Salton Sea earthquakes warning for the Big One in California, hydropolitics

Salton Sea's beautiful shores on a sunny afternoon. Once a popular oasis or beach resort town in 1950s, today it is a surreal ghost town that is rarely visited except by curious travellers. Salton Sea is featured in the epic abandoned travel opus Atlas Oscura.
 
Recent visitor to Salton Sea. Photo from Mentalfloss. The sea once irrigated adjacent farmlands that have since dried up. The sea itself is polluted with petroleum and its once existing sea life vanished.

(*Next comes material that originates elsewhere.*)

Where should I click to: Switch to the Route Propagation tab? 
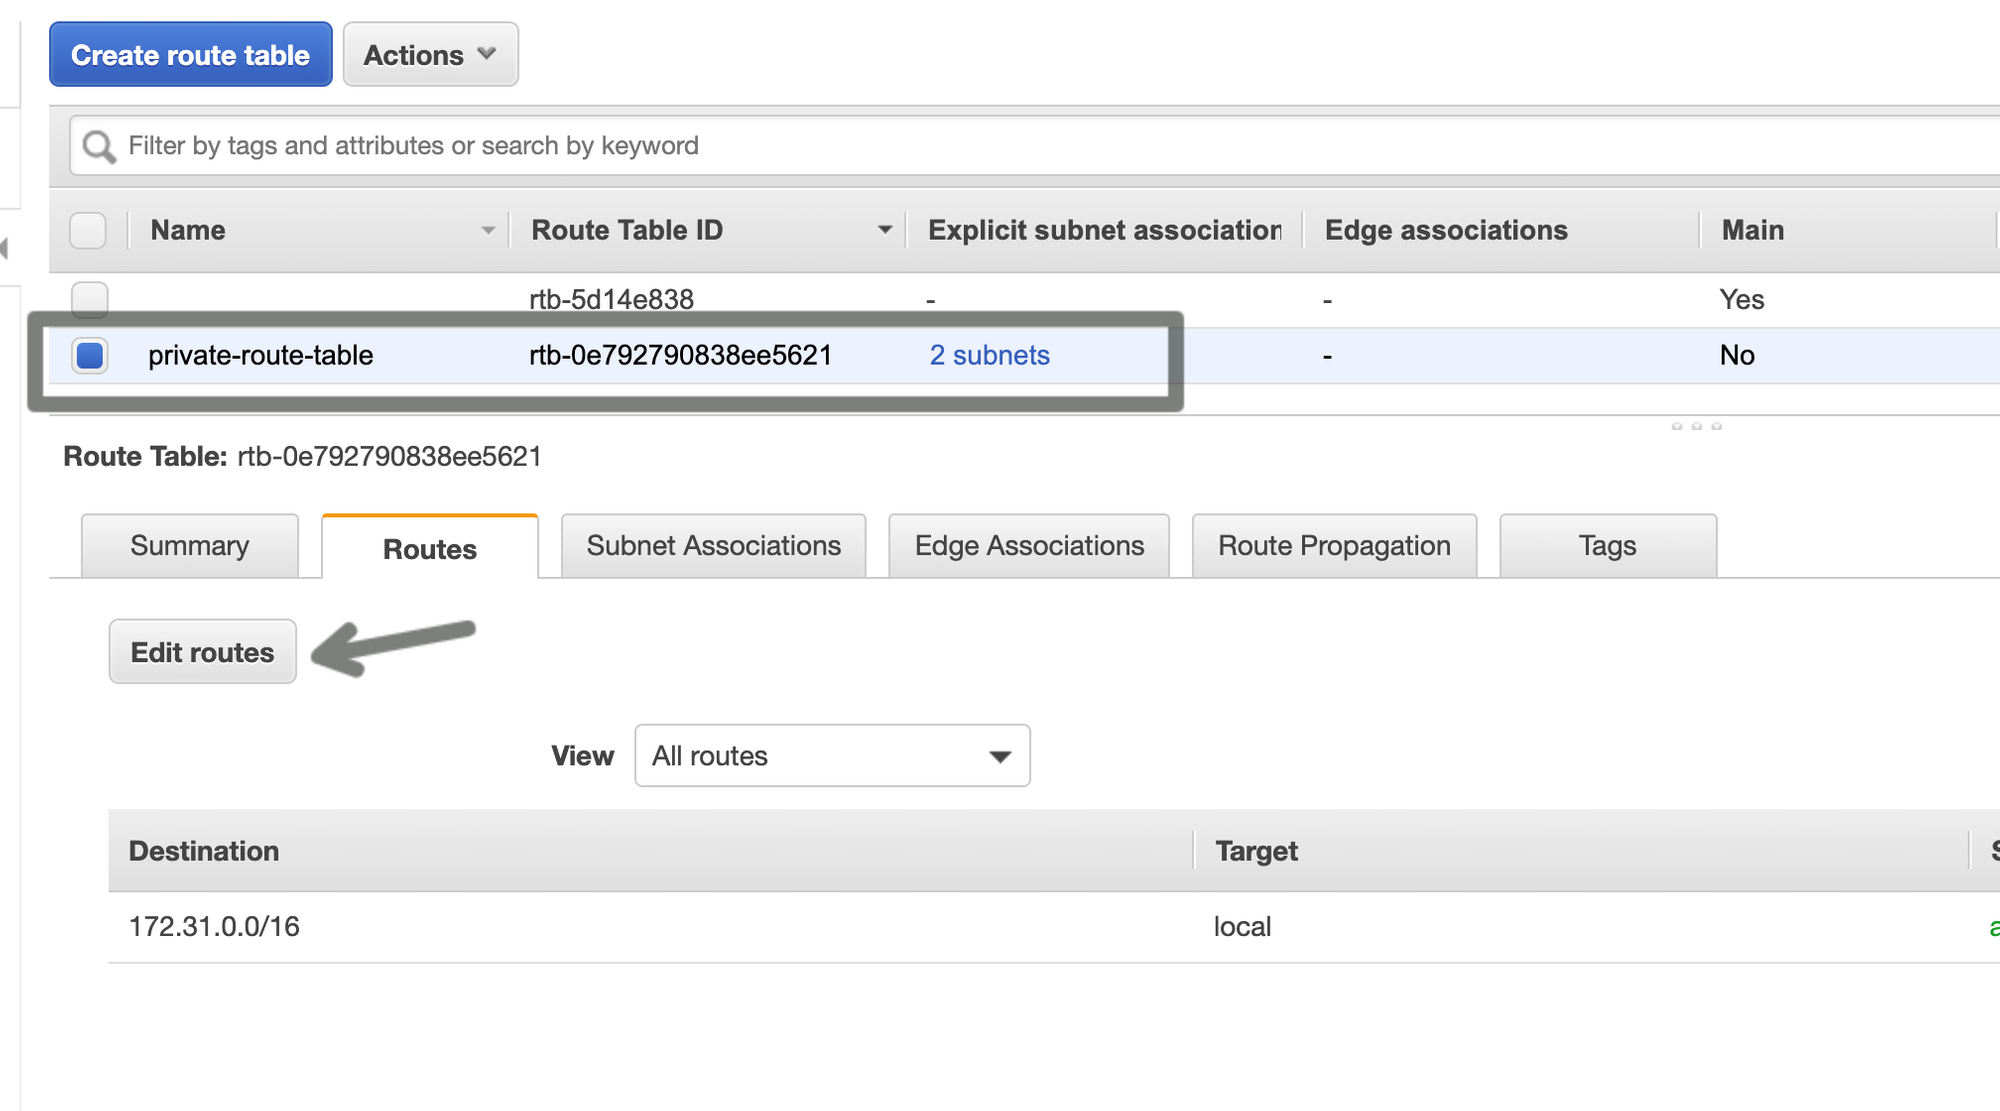coord(1334,546)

The Salton Sea in Southern California, East of San Diego not far from the U.S.-Mexico border has been experiencing several mini earthquakes over the past months. Quakes in Salton Sea are not uncommon. The sea seats on the San Andres Fault as the majority of the state and important cities in California also sit on the fault. California is part of the Pacific Ocean's Ring of Fire. The frequency of the sea's continual quakes are unusual. Seismologists have been warning for years that California is long overdue for the Big One. The Big One being a massive earthquake that could dwarf the 1906 Earthquake and Loma Prieta Earthquake in 1989. As a sign of Mother Nature's dark humour, the current wildfires in Santa Cruz area has occurred in the nearby Loma Prieta Mountains where the 1989 earthquake received its name. If or when the Big One occurs, it is expected to destroy hundreds of lives, lead to environmental contamination and billions of dollars worth of infrastructure. The affected cities would be San Diego, Palm Springs, aftershocks hitting towns as far away as Bakersfield in the Central Valley and San Luis Obisopo not far from Cal Poly Institute near Santa Barbara and smaller towns including Salton Sea's own Bombay Beach. Ignored by the national media but noticed by local media especially in the Los Angeles, Coachella area, the Salton Sea quakes have many residents worried. Earthquakes are still the only natural disasters scientists can not predict. The mini quakes are at least the first time that Mother Nature might be using her own red flag warning to give the state a "heads up" if the San Andres Fault gives way to a 9.5 quake (figuratively speaking) and its equally destructive aftershocks. Generally, the aftershocks are often deadlier than the actual earthquake as been proven in Haiti, Chile, Mexico, Nepal, Italy and Turkey.


Salton Sea in the 1950s with beach goers at a boat launch. Today, the Salton Sea's abandoned landscape hardly resembles its former self.

1989 Loma Prieta Earthquake that struck the Bay Area, San Francisco-Oakland



The Salton Sea in Californian desert is an inland sea that has witnessed the changing climate for half a century. In the 1950s, the shores of the Salton Sea was a desert oasis resort frequented by vacationers from nearby towns and cities in the Coachella Valley and Imperial County. Today, the shores of the Salton Sea are pretty much a ghost town. and many 60 year old +abandoned buildings and vans that can still be seen by curious travellers and extreme thrill seekers.